MLE choice under risk

Ruggiero Rippo

Join Date: Sep 2022

Posts: 4
#1

MLE choice under risk

21 Sep 2022, 06:32

Dear collegues,

I am programming my MLE model, however it is impossible to find feasible value. The model specification is very simple, as i'm trying to estimate a parametric model to get the alpha (CRRA) of the utiliy function (expo, or prelec).

> _RAW DATA_
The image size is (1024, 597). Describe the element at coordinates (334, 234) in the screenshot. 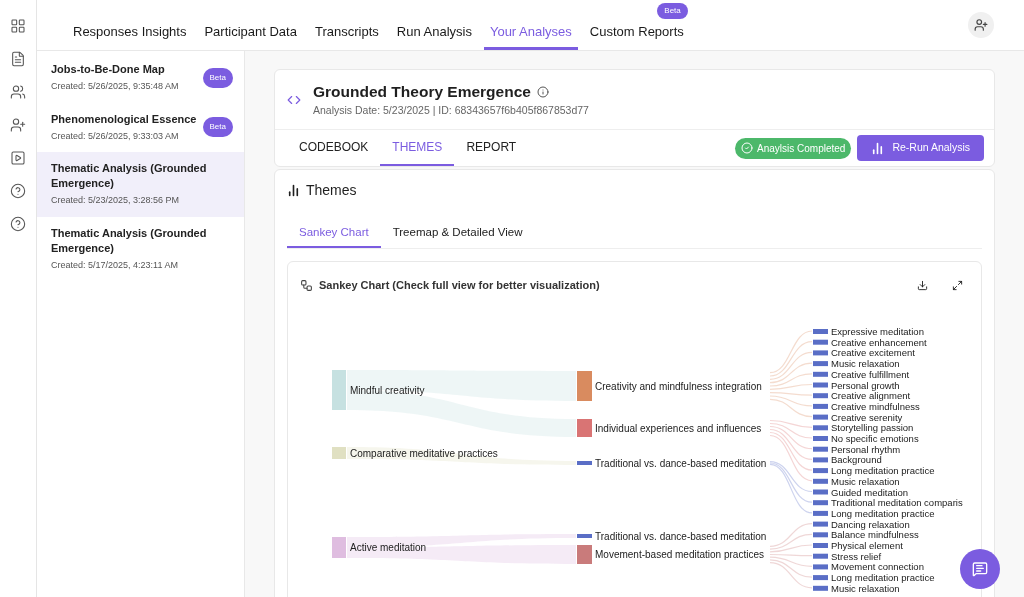

I see `view-tab: Sankey Chart` at that location.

> _PROBLEM DESCRIPTION_
In the forum post on MLE choice under risk, what parameter is the poster trying to estimate?

> _ANSWER TO THIS EXERCISE_
The alpha (CRRA) of the utility function.